# start of Data lines
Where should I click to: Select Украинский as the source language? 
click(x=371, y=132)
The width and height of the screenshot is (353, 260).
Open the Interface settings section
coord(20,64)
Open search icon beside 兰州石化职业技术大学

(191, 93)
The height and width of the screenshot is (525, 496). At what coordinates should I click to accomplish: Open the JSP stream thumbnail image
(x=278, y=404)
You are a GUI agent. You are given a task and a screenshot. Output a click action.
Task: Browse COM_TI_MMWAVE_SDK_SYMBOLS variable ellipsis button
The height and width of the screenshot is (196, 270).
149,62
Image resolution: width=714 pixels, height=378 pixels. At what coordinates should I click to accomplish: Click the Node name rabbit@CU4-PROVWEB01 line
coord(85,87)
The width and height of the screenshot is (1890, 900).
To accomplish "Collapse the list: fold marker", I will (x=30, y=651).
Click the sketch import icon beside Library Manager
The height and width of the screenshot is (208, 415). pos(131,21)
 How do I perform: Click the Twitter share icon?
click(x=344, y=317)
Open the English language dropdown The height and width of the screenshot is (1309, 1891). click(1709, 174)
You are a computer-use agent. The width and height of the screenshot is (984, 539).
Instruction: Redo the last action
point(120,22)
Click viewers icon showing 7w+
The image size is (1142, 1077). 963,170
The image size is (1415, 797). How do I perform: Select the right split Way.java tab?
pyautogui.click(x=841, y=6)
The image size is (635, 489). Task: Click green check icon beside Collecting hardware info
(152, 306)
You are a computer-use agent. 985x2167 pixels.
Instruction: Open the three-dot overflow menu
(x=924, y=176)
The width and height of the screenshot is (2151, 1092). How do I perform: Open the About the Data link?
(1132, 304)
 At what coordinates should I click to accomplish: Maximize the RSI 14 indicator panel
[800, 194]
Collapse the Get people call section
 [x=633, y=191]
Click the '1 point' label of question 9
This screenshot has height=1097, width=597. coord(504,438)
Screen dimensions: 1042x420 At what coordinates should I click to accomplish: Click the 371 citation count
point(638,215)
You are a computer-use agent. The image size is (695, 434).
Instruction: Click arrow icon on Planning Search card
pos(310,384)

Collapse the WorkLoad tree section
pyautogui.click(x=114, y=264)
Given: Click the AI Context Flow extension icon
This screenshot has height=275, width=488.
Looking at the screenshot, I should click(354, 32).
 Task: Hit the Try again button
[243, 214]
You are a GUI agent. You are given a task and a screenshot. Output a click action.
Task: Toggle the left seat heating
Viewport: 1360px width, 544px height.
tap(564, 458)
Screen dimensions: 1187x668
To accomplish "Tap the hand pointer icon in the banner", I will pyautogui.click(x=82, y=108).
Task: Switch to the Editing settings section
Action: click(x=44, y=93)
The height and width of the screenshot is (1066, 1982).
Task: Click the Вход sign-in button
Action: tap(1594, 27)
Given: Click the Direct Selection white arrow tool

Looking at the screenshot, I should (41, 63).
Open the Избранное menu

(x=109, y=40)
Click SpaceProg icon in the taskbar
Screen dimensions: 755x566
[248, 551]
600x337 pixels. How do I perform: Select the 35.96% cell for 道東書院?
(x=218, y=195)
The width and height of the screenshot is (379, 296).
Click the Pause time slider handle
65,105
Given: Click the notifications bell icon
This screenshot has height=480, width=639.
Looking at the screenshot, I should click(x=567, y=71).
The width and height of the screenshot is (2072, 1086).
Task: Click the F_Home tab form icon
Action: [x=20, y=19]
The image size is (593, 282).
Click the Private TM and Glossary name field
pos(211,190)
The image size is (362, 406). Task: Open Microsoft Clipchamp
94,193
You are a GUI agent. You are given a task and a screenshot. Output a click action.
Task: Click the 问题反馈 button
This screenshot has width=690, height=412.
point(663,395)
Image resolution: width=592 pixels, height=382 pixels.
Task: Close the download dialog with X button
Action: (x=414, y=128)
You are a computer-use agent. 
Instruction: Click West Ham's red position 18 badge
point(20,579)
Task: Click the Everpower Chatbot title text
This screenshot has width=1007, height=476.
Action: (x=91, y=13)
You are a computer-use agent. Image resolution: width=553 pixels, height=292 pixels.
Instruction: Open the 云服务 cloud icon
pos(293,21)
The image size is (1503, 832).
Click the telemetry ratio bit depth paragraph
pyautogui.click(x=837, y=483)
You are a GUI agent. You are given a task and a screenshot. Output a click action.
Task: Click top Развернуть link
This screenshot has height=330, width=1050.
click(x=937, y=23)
# end of Data lines
Copy the lines of the data exactly as they are, from the first line through the line containing "(x=278, y=404)".

[Answer to this task]
Where should I click to: Select Украинский as the source language? 
click(x=371, y=132)
The width and height of the screenshot is (353, 260).
Open the Interface settings section
coord(20,64)
Open search icon beside 兰州石化职业技术大学

(191, 93)
The height and width of the screenshot is (525, 496). At what coordinates should I click to accomplish: Open the JSP stream thumbnail image
(x=278, y=404)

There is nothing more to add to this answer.